*What you have to do:* Make an exact copy of the lines from the one containing "The width and" through the end of the records below, and leave out every picture.
*** Given entries ***
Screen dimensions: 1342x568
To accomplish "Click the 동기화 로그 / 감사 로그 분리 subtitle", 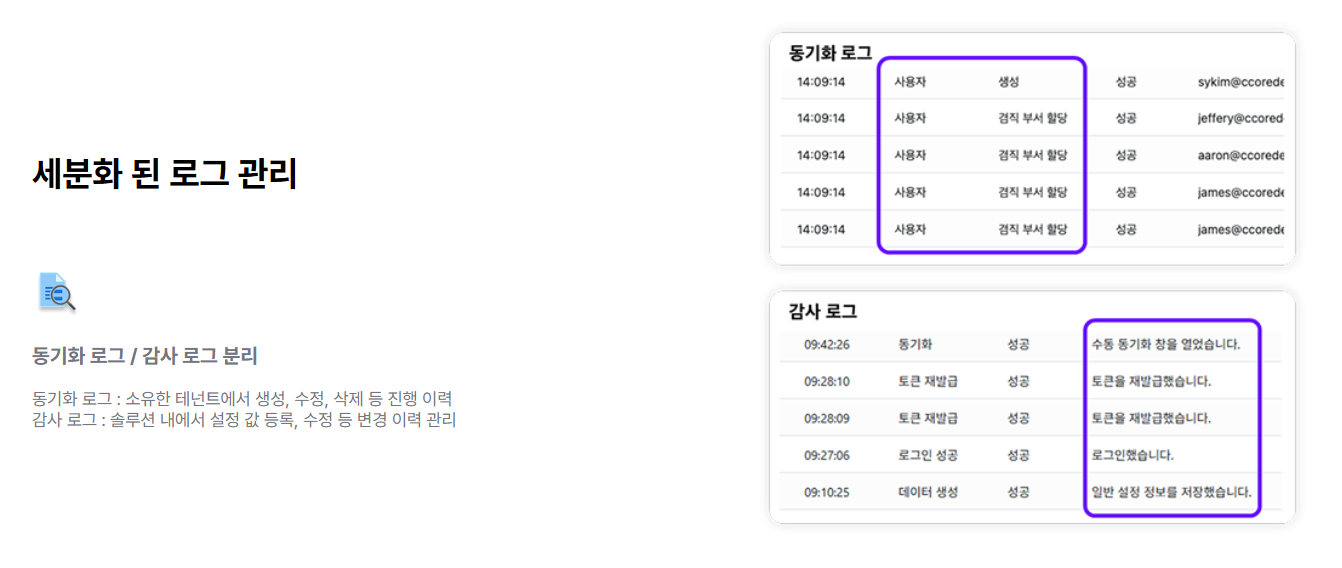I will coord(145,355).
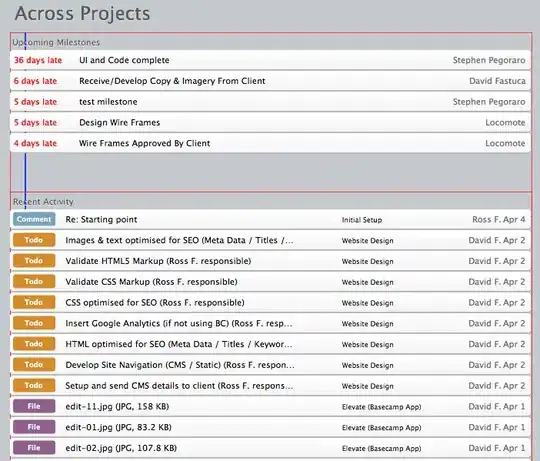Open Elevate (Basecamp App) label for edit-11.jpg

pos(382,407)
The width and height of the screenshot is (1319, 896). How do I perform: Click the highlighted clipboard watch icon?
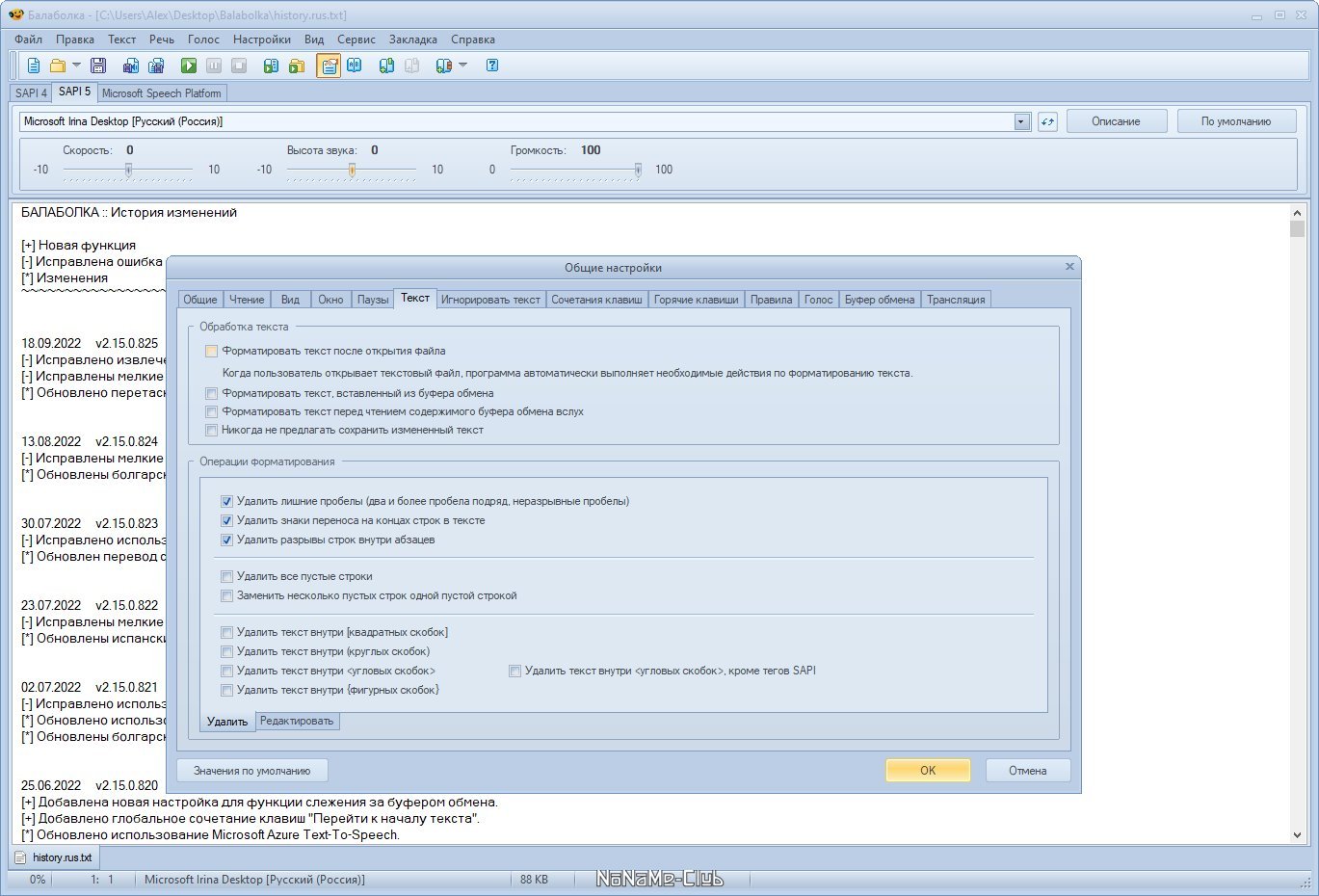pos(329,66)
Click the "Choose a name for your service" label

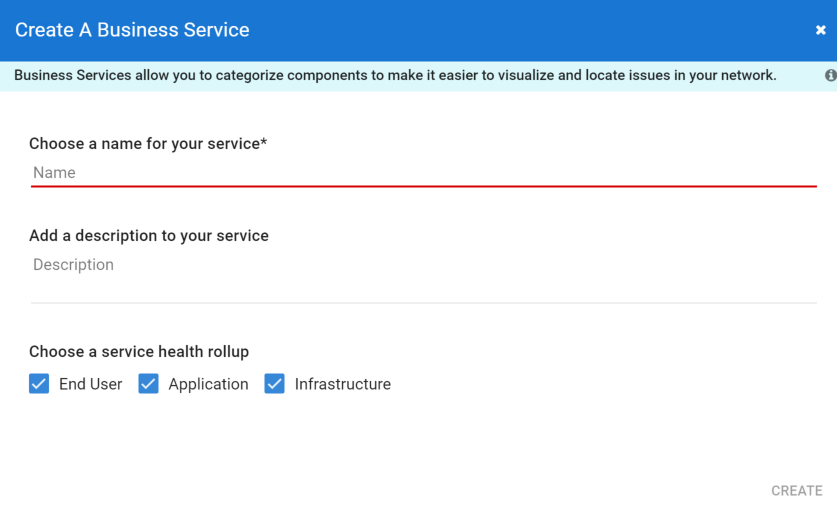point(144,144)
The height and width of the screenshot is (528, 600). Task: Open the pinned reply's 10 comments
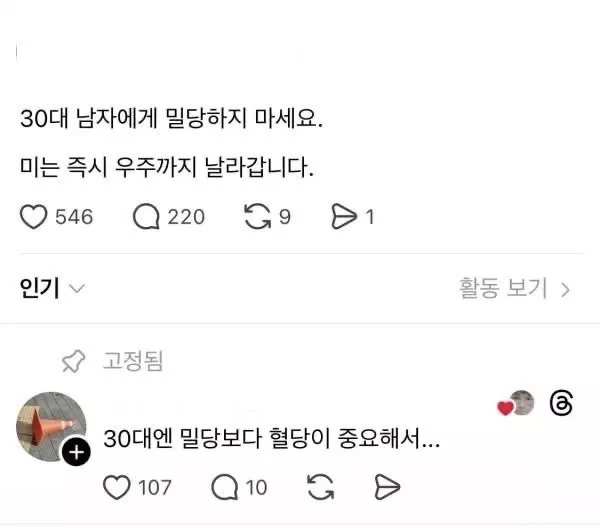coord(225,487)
***
*Output for this task:*
The width and height of the screenshot is (1319, 896). How do I perform: Click the highlighted clipboard watch icon?
pos(329,66)
Click the "Choose a name for your service" label

point(144,144)
The height and width of the screenshot is (528, 600). Task: Open the pinned reply's 10 comments
coord(225,487)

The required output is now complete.